Gillies’ History of Violence
Back in 2011, Gillies – then with the Islanders – hit Penguins forward Eric Tangradi up high, kicking off a line brawl late in an 8-2 Isles win. He taunted an injured Tangradi from the tunnel.
On his first game back, Gillies hit Minnesota’s Cal Clutterbuck up high. Referee Paul Devorski sent him to the showers with a game misconduct. The NHL followed up with a ten-game suspension for the hit.
Adam Proteau of the Hockey News brings up a great point — if teams and players don’t condone his actions, why let him back on the ice?

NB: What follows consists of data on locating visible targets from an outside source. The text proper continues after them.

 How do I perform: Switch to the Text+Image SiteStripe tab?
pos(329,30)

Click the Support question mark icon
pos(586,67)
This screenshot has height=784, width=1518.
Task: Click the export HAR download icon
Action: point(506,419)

The 35-year-old Gillies won’t be an active player for much longer, but he has already had more than one second chance after doing something heinous and indefensible. A lifetime suspension wouldn’t do him much at this point, but we shouldn’t lose focus on the fact that, if the … team owners and the players’ associations … were willing to suspend players such as Gillies for longer, their degree of recidivism would be reduced significantly, and those who actually have something to contribute beyond intimidation would enjoy longer playing careers and better lives in retirement.
Gillies is eligible to return to the Adirondack lineup on November 15, when the Flames take on the Lake Erie Monsters. Based on his suspension history, you have to wonder if he deserves to return to the lineup at all.